ASSIGNED TASK:
When the line containing "Open the chat messages icon" is reached, begin reproducing lines exactly and continue through the last line of the records below.
#### TASK INPUTS ####
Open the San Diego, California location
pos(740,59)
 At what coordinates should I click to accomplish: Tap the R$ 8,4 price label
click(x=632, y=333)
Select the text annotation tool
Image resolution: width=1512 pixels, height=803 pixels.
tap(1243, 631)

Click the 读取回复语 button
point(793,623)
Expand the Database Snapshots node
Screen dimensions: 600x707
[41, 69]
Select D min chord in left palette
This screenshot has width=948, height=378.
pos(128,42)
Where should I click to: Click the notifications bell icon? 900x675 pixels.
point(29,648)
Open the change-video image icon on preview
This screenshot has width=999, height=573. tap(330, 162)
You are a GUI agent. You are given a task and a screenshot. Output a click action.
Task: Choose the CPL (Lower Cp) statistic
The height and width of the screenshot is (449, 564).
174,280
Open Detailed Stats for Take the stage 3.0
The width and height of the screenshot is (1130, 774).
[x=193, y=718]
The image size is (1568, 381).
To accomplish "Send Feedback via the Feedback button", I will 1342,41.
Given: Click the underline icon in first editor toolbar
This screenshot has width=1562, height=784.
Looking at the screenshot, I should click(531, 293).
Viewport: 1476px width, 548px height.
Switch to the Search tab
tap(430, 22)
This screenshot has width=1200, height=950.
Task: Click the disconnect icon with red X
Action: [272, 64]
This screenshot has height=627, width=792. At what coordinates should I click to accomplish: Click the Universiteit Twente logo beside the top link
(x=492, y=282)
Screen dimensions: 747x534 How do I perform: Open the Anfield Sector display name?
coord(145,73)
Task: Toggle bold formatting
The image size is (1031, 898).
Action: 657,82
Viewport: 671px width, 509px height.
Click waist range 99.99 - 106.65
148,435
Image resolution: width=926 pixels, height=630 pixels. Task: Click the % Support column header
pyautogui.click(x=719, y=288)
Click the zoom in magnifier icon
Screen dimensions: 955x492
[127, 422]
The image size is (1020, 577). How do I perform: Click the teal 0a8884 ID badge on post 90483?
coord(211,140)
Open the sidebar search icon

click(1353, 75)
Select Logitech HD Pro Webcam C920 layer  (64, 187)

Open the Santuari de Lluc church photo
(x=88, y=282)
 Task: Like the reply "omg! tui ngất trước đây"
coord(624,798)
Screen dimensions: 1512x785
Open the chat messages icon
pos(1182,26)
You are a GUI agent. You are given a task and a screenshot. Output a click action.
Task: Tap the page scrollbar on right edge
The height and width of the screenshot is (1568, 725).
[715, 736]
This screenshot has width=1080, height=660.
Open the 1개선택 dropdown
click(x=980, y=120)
####
WRITTEN RESPONSE:
Open the chat messages icon
pos(1182,26)
You are a GUI agent. You are given a task and a screenshot. Output a click action.
Task: Tap the page scrollbar on right edge
The height and width of the screenshot is (1568, 725).
[715, 736]
This screenshot has width=1080, height=660.
Open the 1개선택 dropdown
click(x=980, y=120)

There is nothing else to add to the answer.